(DATA UNDER STUDY)
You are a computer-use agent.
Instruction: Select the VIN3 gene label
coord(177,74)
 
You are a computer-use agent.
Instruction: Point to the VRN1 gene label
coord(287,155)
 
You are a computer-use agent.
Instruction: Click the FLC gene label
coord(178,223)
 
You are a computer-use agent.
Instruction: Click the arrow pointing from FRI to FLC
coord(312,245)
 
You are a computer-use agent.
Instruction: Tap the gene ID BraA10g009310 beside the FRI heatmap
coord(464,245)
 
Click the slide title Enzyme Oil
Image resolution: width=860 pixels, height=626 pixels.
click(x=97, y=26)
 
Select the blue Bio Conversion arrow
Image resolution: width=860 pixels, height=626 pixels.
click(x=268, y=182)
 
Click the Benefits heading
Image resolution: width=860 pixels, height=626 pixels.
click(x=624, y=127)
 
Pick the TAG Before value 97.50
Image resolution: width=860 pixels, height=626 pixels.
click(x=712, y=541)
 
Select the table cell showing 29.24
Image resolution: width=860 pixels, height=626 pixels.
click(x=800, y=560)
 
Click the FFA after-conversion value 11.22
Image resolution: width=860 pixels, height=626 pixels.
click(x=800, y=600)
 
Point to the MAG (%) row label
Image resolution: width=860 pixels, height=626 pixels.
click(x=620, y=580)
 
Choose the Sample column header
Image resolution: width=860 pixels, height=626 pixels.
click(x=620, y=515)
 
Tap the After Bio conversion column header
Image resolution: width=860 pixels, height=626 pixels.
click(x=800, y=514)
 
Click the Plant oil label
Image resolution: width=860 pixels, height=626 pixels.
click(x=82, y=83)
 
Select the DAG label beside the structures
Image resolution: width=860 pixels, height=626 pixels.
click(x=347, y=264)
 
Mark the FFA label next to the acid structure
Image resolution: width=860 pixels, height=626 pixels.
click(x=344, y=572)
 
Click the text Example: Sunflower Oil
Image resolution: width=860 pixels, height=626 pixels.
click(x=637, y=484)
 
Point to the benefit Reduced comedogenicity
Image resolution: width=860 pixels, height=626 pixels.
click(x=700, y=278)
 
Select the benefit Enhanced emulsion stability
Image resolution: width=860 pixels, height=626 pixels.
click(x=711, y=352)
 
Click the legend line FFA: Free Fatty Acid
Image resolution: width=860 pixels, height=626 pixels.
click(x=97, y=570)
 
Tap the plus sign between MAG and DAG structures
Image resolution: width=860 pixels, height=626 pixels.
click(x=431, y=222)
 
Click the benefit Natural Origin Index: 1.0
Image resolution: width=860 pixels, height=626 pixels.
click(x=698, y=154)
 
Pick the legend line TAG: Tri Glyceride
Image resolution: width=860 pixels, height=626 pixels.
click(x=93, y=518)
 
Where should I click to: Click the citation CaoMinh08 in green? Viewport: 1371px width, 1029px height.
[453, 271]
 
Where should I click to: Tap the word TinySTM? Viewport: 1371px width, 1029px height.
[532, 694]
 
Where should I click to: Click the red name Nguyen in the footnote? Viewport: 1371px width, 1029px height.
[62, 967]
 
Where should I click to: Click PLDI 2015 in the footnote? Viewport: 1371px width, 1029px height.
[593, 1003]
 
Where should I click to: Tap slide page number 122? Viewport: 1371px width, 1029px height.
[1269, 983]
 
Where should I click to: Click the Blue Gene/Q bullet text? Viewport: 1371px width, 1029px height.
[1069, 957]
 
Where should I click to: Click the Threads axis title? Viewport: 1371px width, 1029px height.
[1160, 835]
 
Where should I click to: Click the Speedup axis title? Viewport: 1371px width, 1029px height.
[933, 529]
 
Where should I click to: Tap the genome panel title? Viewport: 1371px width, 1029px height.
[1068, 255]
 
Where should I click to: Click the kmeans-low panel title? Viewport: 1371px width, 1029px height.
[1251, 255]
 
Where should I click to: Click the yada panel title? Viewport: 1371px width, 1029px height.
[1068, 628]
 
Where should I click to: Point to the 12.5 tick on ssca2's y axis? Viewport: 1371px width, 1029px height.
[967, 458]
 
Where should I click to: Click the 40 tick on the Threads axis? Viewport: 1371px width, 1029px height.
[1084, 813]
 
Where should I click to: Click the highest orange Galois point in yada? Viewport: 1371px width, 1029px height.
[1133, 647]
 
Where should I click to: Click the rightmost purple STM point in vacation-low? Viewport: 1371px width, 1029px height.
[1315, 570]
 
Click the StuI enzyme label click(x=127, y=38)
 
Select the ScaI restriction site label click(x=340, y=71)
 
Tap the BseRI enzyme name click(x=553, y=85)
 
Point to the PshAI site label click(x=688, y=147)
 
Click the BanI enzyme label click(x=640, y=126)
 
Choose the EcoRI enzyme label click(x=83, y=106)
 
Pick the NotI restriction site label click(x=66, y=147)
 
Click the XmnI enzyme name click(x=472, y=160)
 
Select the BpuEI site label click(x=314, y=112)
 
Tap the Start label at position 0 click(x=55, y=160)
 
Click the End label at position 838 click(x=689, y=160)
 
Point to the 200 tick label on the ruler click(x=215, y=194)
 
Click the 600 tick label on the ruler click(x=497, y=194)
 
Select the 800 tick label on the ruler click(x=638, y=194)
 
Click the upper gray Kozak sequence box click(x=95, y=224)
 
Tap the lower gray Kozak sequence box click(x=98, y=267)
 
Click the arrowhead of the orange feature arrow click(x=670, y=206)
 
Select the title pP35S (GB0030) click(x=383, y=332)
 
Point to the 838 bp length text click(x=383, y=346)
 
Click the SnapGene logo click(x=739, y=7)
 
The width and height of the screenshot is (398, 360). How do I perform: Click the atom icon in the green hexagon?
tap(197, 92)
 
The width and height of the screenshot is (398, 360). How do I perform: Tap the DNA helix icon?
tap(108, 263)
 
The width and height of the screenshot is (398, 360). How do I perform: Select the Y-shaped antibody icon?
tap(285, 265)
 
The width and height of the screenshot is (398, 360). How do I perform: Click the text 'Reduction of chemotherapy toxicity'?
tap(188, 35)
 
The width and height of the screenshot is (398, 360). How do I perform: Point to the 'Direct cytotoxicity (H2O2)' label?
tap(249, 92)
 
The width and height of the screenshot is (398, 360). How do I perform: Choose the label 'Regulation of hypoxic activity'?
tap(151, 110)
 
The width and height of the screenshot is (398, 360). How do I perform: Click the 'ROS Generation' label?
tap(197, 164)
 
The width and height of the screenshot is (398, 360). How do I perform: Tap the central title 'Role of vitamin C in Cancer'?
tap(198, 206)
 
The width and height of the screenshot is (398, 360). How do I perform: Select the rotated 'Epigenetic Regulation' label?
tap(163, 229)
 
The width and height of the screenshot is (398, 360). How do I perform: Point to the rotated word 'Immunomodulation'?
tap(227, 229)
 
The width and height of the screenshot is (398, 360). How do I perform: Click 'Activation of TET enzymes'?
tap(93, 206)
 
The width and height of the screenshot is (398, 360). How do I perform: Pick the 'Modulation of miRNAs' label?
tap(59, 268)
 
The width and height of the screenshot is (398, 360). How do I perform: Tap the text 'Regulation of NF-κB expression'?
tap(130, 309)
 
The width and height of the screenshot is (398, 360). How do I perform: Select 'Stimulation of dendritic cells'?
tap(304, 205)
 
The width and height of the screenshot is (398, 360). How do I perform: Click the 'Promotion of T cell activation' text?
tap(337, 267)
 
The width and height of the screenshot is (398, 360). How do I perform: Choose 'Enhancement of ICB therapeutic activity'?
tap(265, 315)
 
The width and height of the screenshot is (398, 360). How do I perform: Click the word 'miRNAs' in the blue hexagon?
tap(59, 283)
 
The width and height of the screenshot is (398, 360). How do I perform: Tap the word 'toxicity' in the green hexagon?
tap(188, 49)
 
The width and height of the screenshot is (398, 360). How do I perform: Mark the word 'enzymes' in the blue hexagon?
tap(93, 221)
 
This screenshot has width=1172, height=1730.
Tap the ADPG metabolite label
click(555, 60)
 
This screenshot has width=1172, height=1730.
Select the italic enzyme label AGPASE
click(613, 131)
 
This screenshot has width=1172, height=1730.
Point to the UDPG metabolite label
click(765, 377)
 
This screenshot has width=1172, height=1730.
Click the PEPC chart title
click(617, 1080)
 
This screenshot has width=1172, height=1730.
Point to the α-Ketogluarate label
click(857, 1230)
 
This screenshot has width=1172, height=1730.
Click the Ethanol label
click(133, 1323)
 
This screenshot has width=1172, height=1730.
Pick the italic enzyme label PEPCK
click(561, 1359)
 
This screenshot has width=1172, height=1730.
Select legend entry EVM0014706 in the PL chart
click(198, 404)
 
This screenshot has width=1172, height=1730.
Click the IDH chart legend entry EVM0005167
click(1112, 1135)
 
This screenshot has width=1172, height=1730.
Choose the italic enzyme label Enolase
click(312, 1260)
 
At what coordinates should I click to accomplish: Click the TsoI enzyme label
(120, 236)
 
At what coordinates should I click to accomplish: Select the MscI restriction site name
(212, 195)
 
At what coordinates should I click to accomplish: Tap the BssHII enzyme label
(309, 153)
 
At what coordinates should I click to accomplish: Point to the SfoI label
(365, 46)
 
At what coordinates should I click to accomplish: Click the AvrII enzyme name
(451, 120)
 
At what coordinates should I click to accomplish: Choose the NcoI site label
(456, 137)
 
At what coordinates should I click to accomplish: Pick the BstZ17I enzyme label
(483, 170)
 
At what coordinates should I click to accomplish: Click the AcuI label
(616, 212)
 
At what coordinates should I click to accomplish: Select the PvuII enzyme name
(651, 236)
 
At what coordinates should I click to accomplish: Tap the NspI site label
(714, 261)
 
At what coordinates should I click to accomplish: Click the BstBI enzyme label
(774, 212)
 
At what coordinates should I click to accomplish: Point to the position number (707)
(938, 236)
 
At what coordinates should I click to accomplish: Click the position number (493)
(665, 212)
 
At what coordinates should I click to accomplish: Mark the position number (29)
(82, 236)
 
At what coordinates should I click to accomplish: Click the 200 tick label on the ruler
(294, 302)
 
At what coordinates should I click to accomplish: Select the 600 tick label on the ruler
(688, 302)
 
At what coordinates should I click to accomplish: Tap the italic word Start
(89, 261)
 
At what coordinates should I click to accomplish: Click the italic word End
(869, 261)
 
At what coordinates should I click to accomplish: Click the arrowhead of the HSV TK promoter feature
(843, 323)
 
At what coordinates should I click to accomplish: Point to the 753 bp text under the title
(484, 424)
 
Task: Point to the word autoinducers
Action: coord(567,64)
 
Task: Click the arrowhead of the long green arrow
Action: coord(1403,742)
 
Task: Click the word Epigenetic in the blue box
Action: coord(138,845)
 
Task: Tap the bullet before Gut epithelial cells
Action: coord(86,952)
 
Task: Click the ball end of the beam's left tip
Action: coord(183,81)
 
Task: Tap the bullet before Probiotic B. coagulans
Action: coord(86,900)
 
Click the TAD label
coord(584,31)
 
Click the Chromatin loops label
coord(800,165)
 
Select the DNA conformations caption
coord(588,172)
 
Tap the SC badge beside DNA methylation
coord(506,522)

(EXERCISE OBJECTIVE) Retype only the lines running from the top of the listing to the line that holds "Click the Plant oil label", both ends included.

(EXERCISE ANSWER)
You are a computer-use agent.
Instruction: Select the VIN3 gene label
coord(177,74)
 
You are a computer-use agent.
Instruction: Point to the VRN1 gene label
coord(287,155)
 
You are a computer-use agent.
Instruction: Click the FLC gene label
coord(178,223)
 
You are a computer-use agent.
Instruction: Click the arrow pointing from FRI to FLC
coord(312,245)
 
You are a computer-use agent.
Instruction: Tap the gene ID BraA10g009310 beside the FRI heatmap
coord(464,245)
 
Click the slide title Enzyme Oil
Image resolution: width=860 pixels, height=626 pixels.
click(x=97, y=26)
 
Select the blue Bio Conversion arrow
Image resolution: width=860 pixels, height=626 pixels.
click(x=268, y=182)
 
Click the Benefits heading
Image resolution: width=860 pixels, height=626 pixels.
click(x=624, y=127)
 
Pick the TAG Before value 97.50
Image resolution: width=860 pixels, height=626 pixels.
click(x=712, y=541)
 
Select the table cell showing 29.24
Image resolution: width=860 pixels, height=626 pixels.
click(x=800, y=560)
 
Click the FFA after-conversion value 11.22
Image resolution: width=860 pixels, height=626 pixels.
click(x=800, y=600)
 
Point to the MAG (%) row label
Image resolution: width=860 pixels, height=626 pixels.
click(x=620, y=580)
 
Choose the Sample column header
Image resolution: width=860 pixels, height=626 pixels.
click(x=620, y=515)
 
Tap the After Bio conversion column header
Image resolution: width=860 pixels, height=626 pixels.
click(x=800, y=514)
 
Click the Plant oil label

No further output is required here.